09/29/2025
"When Jenkins Went Dark" by Peyton Wilder & Mylee Miller
Last fall in Jenkins, people started whispering about the woods on the edge of town, about an overgrown tunnel. Strange lights floated between the trees, too bright and steady to be flashlights, and animals started disappearing without a sound. My friends and I thought we were brave enough to check it out one night, but the second we stepped out of the car, the air turned freezing cold, though it was still September. The woods were dead quiet, and when the lights flickered on, they didn’t just move—they drifted toward us. For a second, I could’ve sworn I saw a tall, twisted figure standing between the trees, its head tilted like it was studying us.
By the next morning, the whole town was on edge. A teacher claimed she heard scratching on her windows all night, and someone swore they saw handprints on the inside of their locked shed. Even the streetlights around Jenkins started flickering after dark, like the whole town was being swallowed up by whatever came crawling out of those woods—or maybe out of the tunnels beneath them.

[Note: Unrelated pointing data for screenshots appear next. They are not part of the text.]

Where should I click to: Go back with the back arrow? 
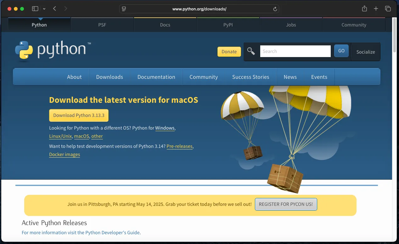click(54, 9)
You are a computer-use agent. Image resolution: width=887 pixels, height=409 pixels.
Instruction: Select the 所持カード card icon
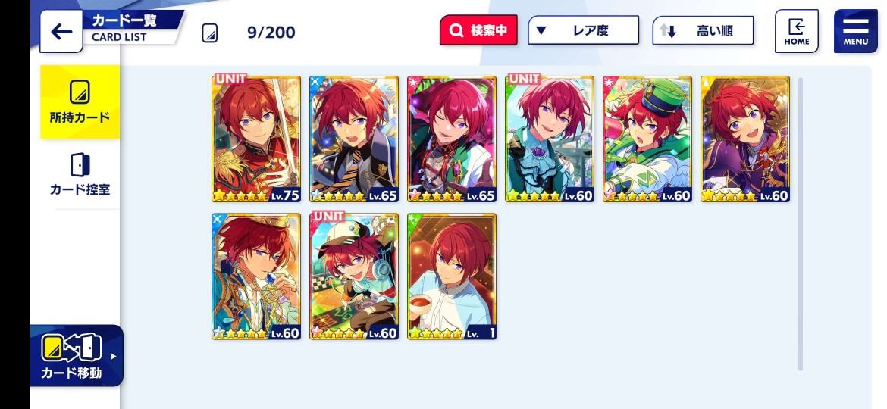click(80, 92)
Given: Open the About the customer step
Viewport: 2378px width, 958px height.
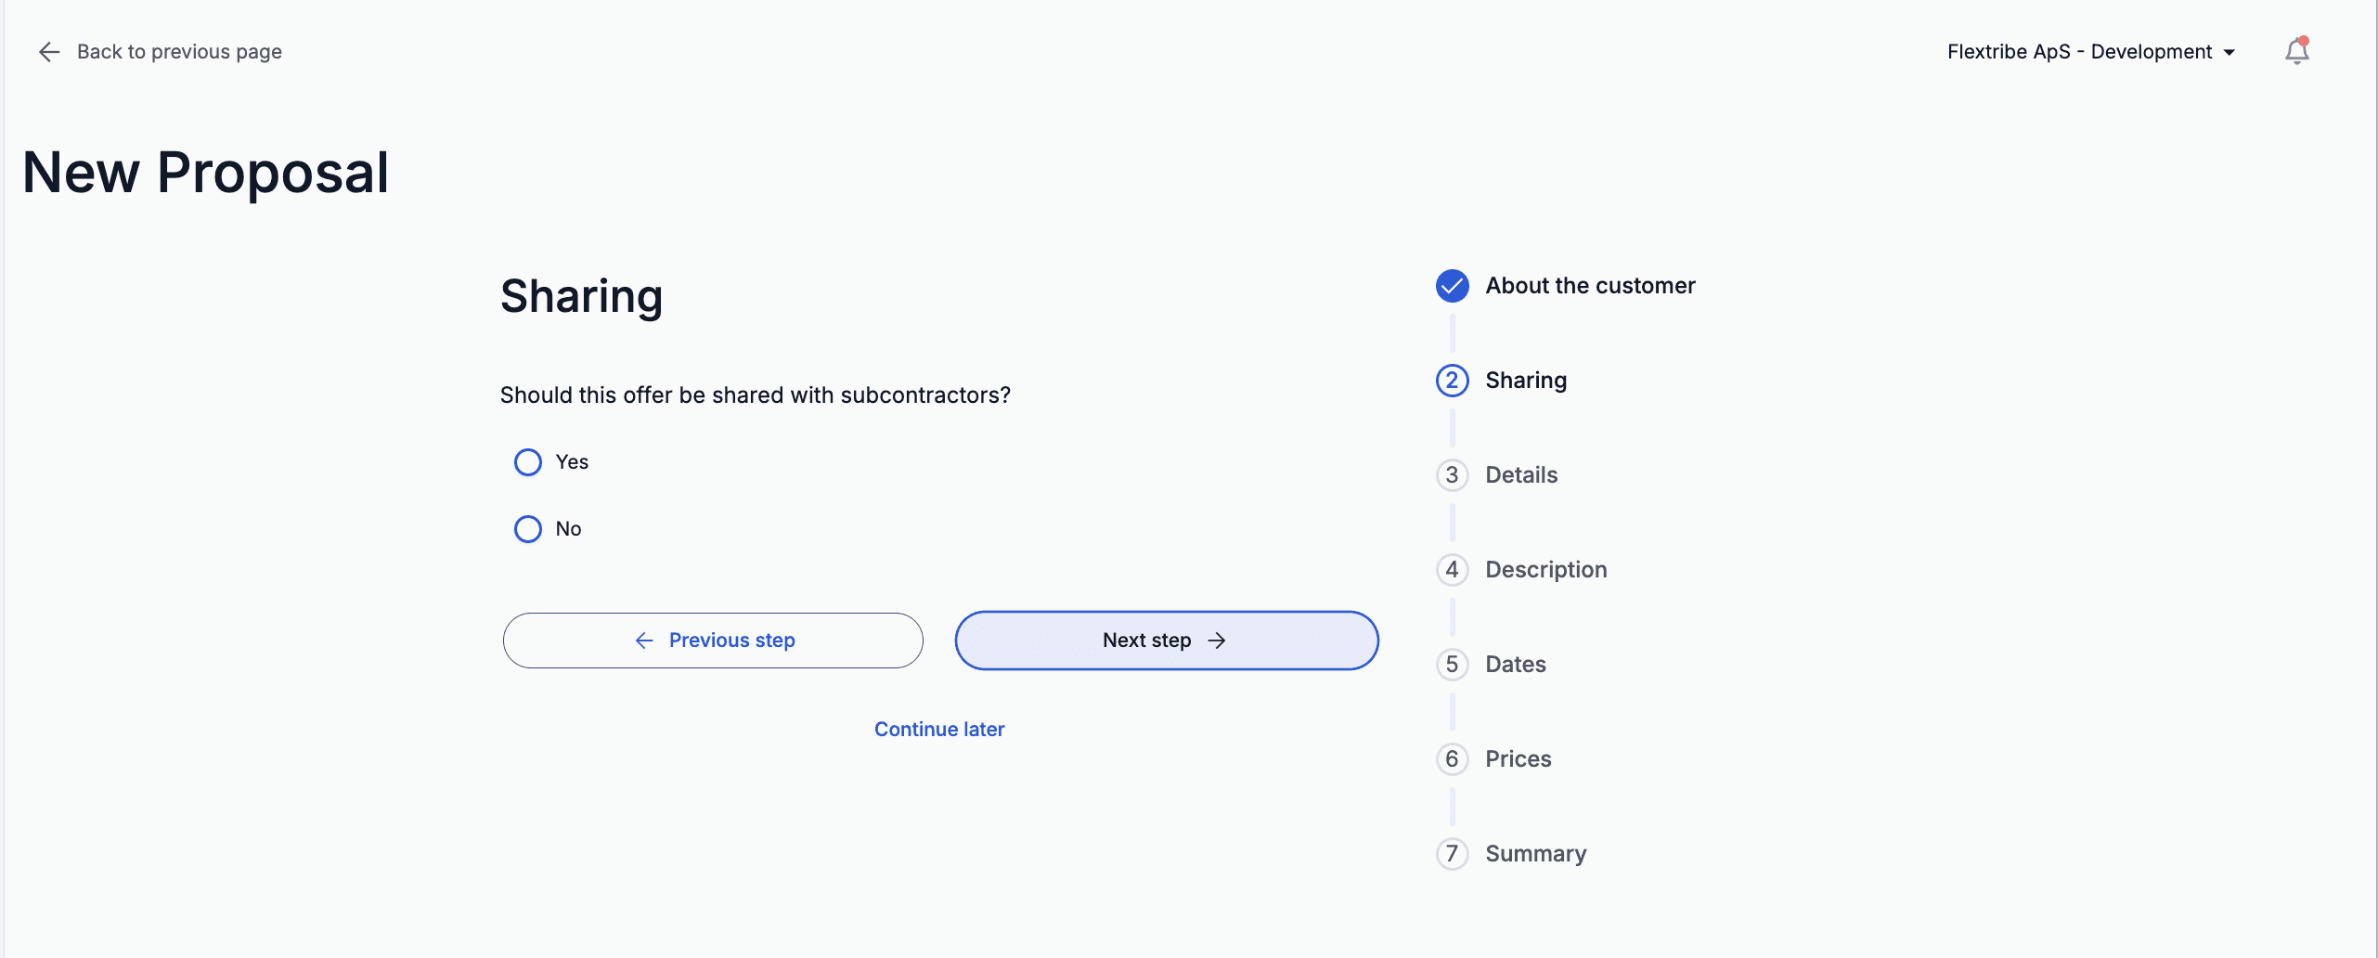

Everyone in Jenkins knows the tunnel is abandoned, hasn't been used in years. That night, though, it felt like those tunnels weren’t empty anymore. When the wind shifted, it carried a hollow echo, like something breathing from underground.
I’ll never forget how it felt leaving that night. We drove away fast, but I kept staring in the mirror. I could still see the lights glowing faintly through the trees, following us, like Jenkins wasn’t just our town anymore. It belonged to them, and they had more than one way in.